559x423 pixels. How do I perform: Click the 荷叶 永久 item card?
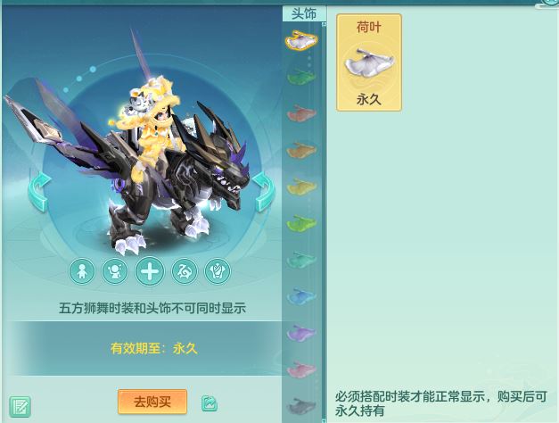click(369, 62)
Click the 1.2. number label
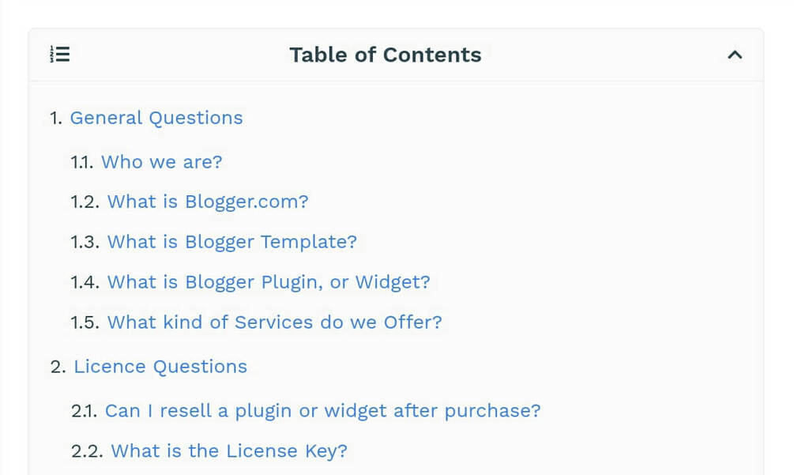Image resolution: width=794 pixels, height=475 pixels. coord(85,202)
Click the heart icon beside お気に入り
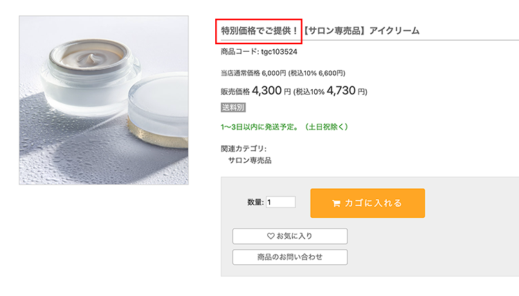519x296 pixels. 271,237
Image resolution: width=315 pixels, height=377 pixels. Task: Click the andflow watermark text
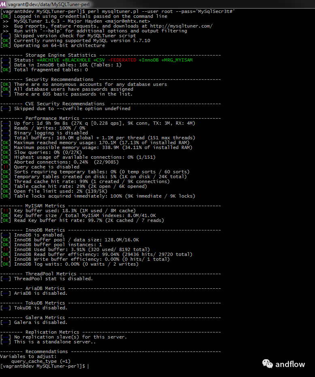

---

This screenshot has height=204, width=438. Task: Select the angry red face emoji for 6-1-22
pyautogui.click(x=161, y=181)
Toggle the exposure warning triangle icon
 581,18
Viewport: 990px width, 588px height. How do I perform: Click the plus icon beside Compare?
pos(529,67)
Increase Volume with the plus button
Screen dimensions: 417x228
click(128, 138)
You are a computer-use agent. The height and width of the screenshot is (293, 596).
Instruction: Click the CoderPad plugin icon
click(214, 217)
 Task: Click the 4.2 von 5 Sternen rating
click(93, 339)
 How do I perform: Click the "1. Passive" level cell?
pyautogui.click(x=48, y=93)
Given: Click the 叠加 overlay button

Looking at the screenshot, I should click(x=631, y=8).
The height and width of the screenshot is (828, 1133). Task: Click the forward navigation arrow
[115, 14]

---

== What is being asked ==
I would like the exact lines from the data above, starting with the one that holds "Click the 1.2. number label" and going on through the one that holds "Image resolution: width=315", without the pictures.

== Task response ==
Click the 1.2. number label
Image resolution: width=794 pixels, height=475 pixels. coord(85,202)
Click the heart icon beside お気に入り
519x296 pixels. 271,237
Image resolution: width=315 pixels, height=377 pixels. Task: Click the andflow watermark text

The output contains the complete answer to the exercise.